18/12/2025 07:02 - Politica
Escena dentro del hemiciclo del Congreso argentino, con diputados de diferentes partidos levantándose de sus asientos. En primer plano, un legislador del PRO sostiene un documento y señala a la cámara, mientras a su izquierda aparecen representantes de La Libertad Avanza y del kirchnerismo estrechando la mano. Al fondo se ve la pantalla que muestra el texto 'Presupuesto 2026' y el escudo de la AGN.
El Congreso argentino se encuentra inmerso en la discusión del Presupuesto Nacional 2026, que debe ser aprobado antes de finalizar el año para garantizar la continuidad de los gastos corrientes y de inversión. La discusión es particularmente tensa porque el Ejecutivo busca ajustar el déficit sin recortar programas sociales, mientras que la oposición exige más disciplina fiscal.
Durante la sesión del miércoles, representantes del PRO señalaron que La Libertad Avanza (LLA) y el kirchnerismo habrían llegado a un pacto para designar a tres nuevos auditores en la Auditoría General de la Nación (AGN).
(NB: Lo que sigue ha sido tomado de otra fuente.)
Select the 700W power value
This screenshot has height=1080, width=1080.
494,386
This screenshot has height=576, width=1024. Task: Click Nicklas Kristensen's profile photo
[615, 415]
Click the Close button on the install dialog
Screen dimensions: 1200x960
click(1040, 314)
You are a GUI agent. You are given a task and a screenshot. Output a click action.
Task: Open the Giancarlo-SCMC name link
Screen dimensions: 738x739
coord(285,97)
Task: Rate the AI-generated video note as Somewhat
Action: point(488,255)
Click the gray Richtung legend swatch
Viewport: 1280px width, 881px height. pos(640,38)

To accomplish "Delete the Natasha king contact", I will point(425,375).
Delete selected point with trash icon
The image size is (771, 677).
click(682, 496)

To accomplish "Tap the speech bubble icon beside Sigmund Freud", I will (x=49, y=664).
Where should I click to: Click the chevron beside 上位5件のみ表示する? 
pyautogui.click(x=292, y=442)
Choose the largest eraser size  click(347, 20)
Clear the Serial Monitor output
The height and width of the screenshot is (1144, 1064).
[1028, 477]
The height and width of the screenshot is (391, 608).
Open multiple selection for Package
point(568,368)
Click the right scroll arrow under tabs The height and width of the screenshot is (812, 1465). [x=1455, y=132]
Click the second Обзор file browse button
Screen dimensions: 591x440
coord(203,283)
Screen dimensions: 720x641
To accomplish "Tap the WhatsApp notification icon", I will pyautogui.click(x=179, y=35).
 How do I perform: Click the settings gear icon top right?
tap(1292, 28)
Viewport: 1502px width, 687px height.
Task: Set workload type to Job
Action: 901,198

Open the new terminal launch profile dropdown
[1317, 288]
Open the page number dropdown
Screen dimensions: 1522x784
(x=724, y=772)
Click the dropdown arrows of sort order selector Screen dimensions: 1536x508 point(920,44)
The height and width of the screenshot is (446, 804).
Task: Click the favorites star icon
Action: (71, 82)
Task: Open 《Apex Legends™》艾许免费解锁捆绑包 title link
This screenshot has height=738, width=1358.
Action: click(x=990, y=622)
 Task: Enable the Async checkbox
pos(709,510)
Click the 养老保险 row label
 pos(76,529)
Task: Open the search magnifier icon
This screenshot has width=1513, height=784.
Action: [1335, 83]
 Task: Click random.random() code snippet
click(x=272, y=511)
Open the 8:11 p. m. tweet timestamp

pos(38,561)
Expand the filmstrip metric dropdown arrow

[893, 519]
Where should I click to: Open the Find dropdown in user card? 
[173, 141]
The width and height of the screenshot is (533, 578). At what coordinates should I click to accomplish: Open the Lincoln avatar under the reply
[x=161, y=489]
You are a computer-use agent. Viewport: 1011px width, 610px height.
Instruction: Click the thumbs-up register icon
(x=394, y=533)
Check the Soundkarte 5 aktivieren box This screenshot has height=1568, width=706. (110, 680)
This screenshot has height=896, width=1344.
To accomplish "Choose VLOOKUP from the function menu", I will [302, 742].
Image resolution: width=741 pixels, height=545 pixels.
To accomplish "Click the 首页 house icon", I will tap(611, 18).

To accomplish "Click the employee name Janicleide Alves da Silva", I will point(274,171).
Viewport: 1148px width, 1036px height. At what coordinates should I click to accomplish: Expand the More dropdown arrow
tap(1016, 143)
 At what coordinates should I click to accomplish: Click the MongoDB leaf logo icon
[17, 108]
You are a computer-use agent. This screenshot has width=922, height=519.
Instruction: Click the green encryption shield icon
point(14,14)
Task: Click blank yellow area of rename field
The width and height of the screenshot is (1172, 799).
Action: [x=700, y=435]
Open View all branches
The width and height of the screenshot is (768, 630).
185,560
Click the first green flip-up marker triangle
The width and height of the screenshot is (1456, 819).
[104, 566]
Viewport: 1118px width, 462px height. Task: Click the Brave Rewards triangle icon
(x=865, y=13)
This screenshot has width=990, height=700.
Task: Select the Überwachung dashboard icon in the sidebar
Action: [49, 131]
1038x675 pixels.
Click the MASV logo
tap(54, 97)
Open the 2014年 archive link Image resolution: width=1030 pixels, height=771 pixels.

Según el PRO, los candidatos propuestos, sin el consenso de la mayoría de los bloques, favorecerían intereses políticos y socavarían la independencia del organismo.
Frente a la propuesta, la Unión Cívica Radical (UCR) y otros grupos que abandonaron el recinto expresaron su rechazo, calificando la maniobra como una “violación al principio de consensualidad”. La salida masiva de diputados provocó una interrupción momentánea de la sesión.
La AGN es el organismo independiente encargado de fiscalizar la gestión de los recursos públicos y de evaluar la ejecución de políticas y programas del Estado. Su objetivo es garantizar la transparencia y la rendición de cuentas, por lo que la designación de sus miembros suele ser objeto de intenso debate político.
El conflicto sobre los auditores se ha convertido en un punto crítico del proceso presupuestario. Si bien el Ejecutivo busca cerrar el proyecto de ley antes de fin de año, la oposición insiste en condiciones que incluyan la participación de la AGN para un control más estricto. La disputa podría retrasar la aprobación final y afectar la puesta en marcha de importantes programas de infraestructura y salud.
Analistas políticos advierten que la controversia podría derivar en nuevos acuerdos de última hora o, por el contrario, en una fuerte polarización que complique la gobernabilidad. La agenda del presupuesto seguirá siendo el eje central de las negociaciones parlamentarias durante las próximas semanas.